The success also encouraged other Middle Eastern comics to ride that wave. In November 2005, the Axis of Evil Comedy Tour was launched featuring comedians Ahmed Ahmed, Aron Kader and Maz Jobrani.

The three are based in Los Angeles. Ahmed was born in Egypt, his family came to the U.S. when he was three years old and he grew up in Riverside, California, before moving to Hollywood when he was 19. Kader was born to to a Palestinian father and a Mormon mother. He grew up partly in Utah but mostly Washington D.C., and also moved to Hollywood when he was 19 to pursue comedy and acting. As for Jobrani, he was born in Tehran, Iran, and his parents moved to California when he was six years old. He studied political science at UC Berkeley, and was enrolled in a Ph.D. program at UCLA when he decided to pursue his childhood dream of acting and performing comedy.

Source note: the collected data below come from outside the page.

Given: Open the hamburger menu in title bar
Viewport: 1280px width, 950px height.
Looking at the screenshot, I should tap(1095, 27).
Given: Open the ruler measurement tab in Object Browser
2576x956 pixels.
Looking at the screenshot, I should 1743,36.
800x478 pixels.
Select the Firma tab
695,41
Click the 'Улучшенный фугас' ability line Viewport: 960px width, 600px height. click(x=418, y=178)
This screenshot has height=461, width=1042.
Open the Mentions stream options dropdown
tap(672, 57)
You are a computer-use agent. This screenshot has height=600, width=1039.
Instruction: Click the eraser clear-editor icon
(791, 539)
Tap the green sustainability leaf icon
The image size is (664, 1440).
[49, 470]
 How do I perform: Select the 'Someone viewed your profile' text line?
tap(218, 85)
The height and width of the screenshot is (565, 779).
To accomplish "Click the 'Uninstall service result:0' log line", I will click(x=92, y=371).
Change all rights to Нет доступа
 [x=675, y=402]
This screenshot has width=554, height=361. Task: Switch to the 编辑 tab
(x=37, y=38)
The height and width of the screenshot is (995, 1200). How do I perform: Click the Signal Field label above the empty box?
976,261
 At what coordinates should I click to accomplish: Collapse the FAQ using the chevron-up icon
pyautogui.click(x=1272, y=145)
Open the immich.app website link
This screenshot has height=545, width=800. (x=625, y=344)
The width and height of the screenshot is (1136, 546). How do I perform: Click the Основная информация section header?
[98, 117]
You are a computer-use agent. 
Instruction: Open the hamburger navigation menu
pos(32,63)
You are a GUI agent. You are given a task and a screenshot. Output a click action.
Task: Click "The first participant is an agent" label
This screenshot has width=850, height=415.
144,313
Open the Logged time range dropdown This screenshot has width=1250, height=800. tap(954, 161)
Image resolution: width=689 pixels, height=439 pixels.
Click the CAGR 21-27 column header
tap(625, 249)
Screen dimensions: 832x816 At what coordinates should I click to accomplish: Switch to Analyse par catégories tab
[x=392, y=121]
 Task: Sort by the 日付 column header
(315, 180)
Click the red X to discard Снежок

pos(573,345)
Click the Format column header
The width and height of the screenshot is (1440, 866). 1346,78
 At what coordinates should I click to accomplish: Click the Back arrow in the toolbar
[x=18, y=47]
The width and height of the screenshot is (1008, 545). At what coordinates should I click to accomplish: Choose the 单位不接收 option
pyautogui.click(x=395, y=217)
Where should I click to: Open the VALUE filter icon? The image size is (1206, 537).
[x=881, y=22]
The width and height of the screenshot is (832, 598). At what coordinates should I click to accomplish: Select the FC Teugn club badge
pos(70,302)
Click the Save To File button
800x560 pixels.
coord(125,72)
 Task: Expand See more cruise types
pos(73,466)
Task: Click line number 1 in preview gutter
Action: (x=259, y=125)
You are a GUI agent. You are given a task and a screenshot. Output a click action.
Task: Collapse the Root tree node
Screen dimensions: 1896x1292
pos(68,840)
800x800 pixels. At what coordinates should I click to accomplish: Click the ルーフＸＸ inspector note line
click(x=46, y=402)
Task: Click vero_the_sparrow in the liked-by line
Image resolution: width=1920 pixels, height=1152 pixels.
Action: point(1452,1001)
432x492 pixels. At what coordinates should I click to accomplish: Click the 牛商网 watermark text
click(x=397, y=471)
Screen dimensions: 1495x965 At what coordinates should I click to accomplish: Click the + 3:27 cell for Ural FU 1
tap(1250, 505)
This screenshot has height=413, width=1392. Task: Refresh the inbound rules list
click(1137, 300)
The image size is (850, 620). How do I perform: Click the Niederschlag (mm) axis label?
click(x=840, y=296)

Obeidallah appeared as a special guest on some shows during the tour, which was well received. But when the trio asked him if he wanted to join them on a tour in the Middle East, his answer was a firm “No.”

“I’m not going to the Middle East,” he told them. “No one is going to come out” for the show.

Obeidallah’s skepticism seemed justified. Standup comedy was not a standard performance art in the Middle East. Plus, none of them spoke Arabic and the shows were going to be fully in English, in a region where Arabic is the language spoken by the great majority. He did not think it was going to work. It was a gamble that he simply was not willing to take.

As it turned out, he was wrong: The tour worked. It worked very well, actually. The tour attracted sell-out crowds in the different countries where they performed like Egypt, Lebanon, Kuwait and the United Arab Emirates. “It was a huge surprise to me that it was embraced so amazingly by the young people there,” he said.

Indeed, it was the young people who made that possible. Studies estimate that 60 percent of the region’s population is under the age of 25. The internet-savvy younger members of the population already had encountered standup comedy on YouTube, and thanks to the Web they were ready to receive the Arab-American comics on their first tours in the region.

After seeing the great reception the trio had, Obeidallah was convinced. He joined the Axis of Evil second tour in the Middle East and it was just as popular as the first one. In fact, when the tour stopped in Amman, Jordan, King Abdullah II attended their show.